The answer to this could be deceiving. The simple answer is that legal document review is normally charged by the hour of the attorney’s hourly rate. Many businesses view this as a financial challenge, as it can be tempting not pay $175-300 (or upwards) to have an agreement reviewed. Doing this, throws caution to the wind and takes a risk that ‘everything will work out alright’.
The cost to really consider here is the cost of not having documents checked. Every time your business signs a document that hasn’t been reviewed by an attorney, you are risking that unforeseen complications will arise in a deal that pin you to thousands of dollars in liability. Thus, a few hundred dollars spent now can save you thousands of dollars down the road.
Yes, it sounds like tired advice that you have heard hundreds of times. So let’s look at two real world examples of how having a lawyer review a business’s routine agreements would have saved them untold sums later. We will try to balance out the examples with a more modern, high-tech instance, and another more ‘down to earth’ example.
API Agreements
Think of APIs as a way for website, app or software developers to create software that interacts with another piece of software. When you log into one website using your Facebook, Linkedin, or Twitter information that uses API. When you get dozens of invitations to play all of these games on Facebook, the game developer has used facebook’s API. Large web companies who publish APIs require developers to read and agree to API Agreements. Failure to fully understand and abide by these agreements means that you can spend hundreds of thousands of dollars developing software, that in one way relies on the API of another company, and you learn 2 months after launch that you were never allowed to use the API in that manner.

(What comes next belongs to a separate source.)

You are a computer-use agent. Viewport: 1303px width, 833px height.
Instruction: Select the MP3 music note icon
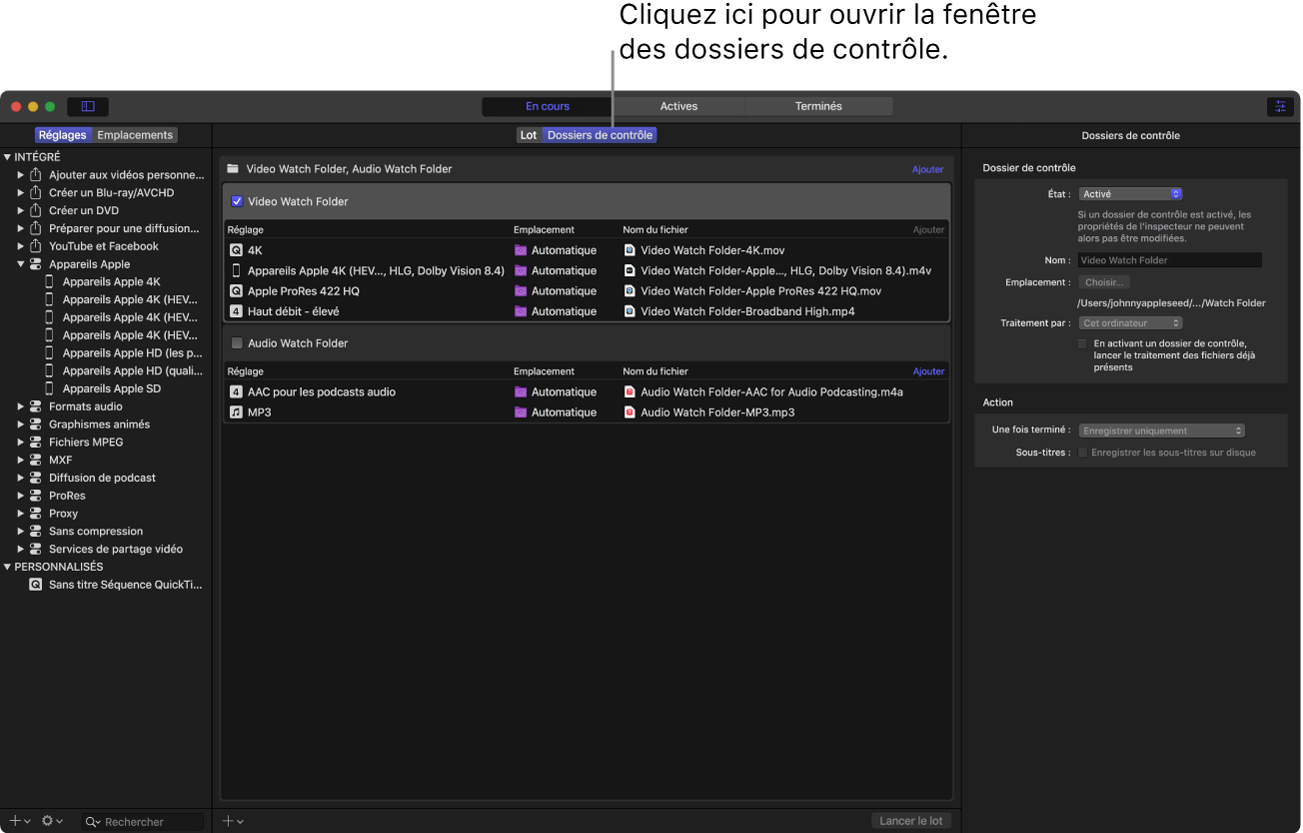237,412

One app developer had relied on Flickr’s API to show thumbnails of user submitted photography, only be told to shut down by Flickr. Using the API in that respect, although not illegal, had been disallowed in the API terms, which the developer had agreed to.
Mineral Rights
Both commercial and private landowners have been unpleasantly surprised by mineral right agreements. Oil companies will lease the right to drill or mine from a plot of land for a certain amount of time, but then include a mineral right clause that transfers all of the mineral rights to the oil company. What this means is that the landowner no longer has ownership or control over any ‘minerals’ in the ground, such as coal, oil, or other desirable features. Even if the time runs out to be on the land, the oil company now owns the rights to those minerals.
It’s always best to have any kind of legal agreement reviewed, specifically ‘standard’ forms with any vendor or client that could potentially affect your entire business.